Certains y voient un texte sécuritaire. Il semble au contraire proposer des mesures renforçant la protection de la personne hospitalisée sans son consentement. Nous souhaitons rendre le patient acteur de sa santé en toute circonstance, mais ce principe est d'application délicate lorsque le patient n'a pas conscience de sa propre dangerosité. Il convient cependant de la protéger contre des tiers mal intentionnés ou intéressés, ou contre des abus de l'État, qui pourrait souhaiter mettre à l'abri des opposants en les qualifiant de déviants ou de malades – ce qui, bien sûr, n'est pas le cas dans notre pays très attaché à la démocratie, même si l'on n'est jamais à l'abri d'évolutions dans ce domaine.
Ce texte est équilibré, même si son application sera difficile et complexe. Il prévoit en effet une multiplication des certificats médicaux, alors que la démographie des psychiatres risque d'entraîner des difficultés et peut même susciter des inquiétudes. J'ai des doutes quant à la possibilité d'obtenir tous ces certificats, y compris celui prévu à l'article 3 bis. Le juge des libertés aura-t-il la disponibilité nécessaire ? Sur quels arguments jugera-t-il, si ce n'est en s'appuyant sur les certificats médicaux, étant bien entendu qu'il n'est pas psychiatre ?

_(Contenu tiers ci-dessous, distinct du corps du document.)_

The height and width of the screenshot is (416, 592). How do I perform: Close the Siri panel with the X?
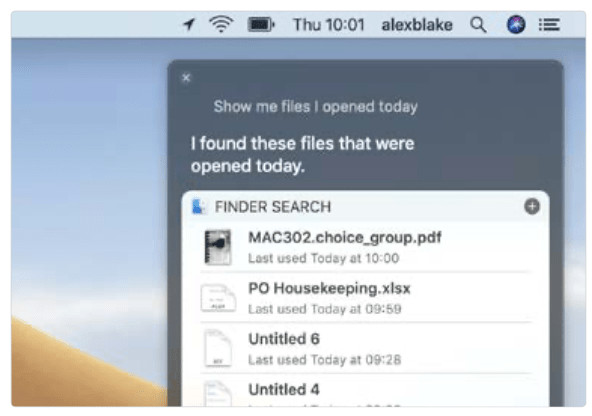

Au cours de l'année, 80 000 ou 90 000 décisions devront être rendues. Le garde des sceaux a prévu de renforcer les moyens humains des tribunaux, mais j'ai aussi compris qu'il entendait en faire de même à propos du texte sur la participation des citoyens au fonctionnement de la justice pénale, que nous sommes par ailleurs en train de discuter. Les moyens seront-ils donc suffisants pour tenir compte de ce problème ?
Le déplacement d'un malade au tribunal paraît également délicat à réaliser et à organiser. En effet, il ne pourra bien sûr pas être seul : il faudra un ambulancier et un infirmier pour l'accompagner, ce qui semble difficile. Transporter le juge avec son greffier à l'hôpital paraît également, compte tenu de l'emploi du temps des uns comme des autres, particulièrement délicat. Certes, on a parlé de vidéoconférence, mais tous les tribunaux et hôpitaux ne sont pas équipés. J'ai donc quelques doutes sur l'application de ce principe pourtant très important.
La proposition d'établir un collège n'est pas très satisfaisante car je ne suis pas sûr qu'en cas de désaccord entre deux psychiatres un tiers puisse intervenir. J'ai déjà posé, en première lecture, la question suivante : quand deux orthopédistes ne sont pas d'accord, est-ce la surveillante du service qui doit décider lequel a raison ? Cela ne me paraît donc pas très raisonnable, mais enfin, on s'habitue à tout ! (Sourires.)
L'obligation pour le psychiatre de dénoncer un patient si celui-ci ne suit pas son projet de soins à domicile pose un vrai problème déontologique, comme l'ont souligné plusieurs psychiatres : le serment d'Hippocrate interdit de dénoncer un patient, même lorsque, en période de guerre, on est amené à soigner un ennemi. Le psychiatre doit établir une relation de confiance avec son patient. Comment est-ce possible si ce dernier sait qu'il peut être dénoncé ? Voilà qui me semble poser un vrai problème déontologique et éthique.